### Dataset content
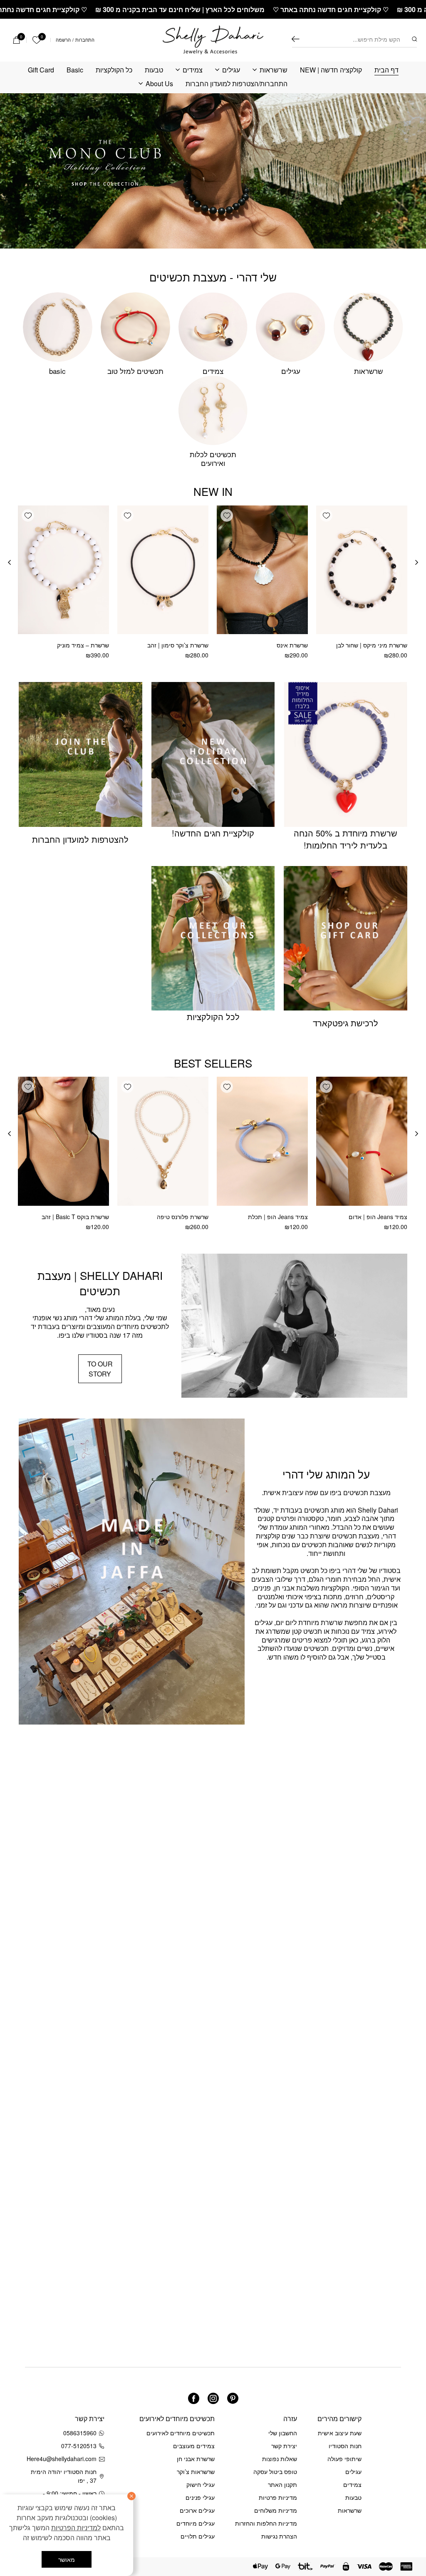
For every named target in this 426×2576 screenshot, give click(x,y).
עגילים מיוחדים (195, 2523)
######
### Dataset content
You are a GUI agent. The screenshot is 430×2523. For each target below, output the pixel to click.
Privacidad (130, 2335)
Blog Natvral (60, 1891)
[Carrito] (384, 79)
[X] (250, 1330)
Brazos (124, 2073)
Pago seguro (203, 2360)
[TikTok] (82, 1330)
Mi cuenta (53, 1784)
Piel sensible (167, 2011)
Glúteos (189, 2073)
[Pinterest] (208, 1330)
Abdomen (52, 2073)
######
In the records, which lines mention the word "click"? Copy those lines.

For every named target in this 426×2576 screenshot, give click(x,y).
You are a GUI agent. The screenshot is 430×2523. For each target below, output the pixel to click.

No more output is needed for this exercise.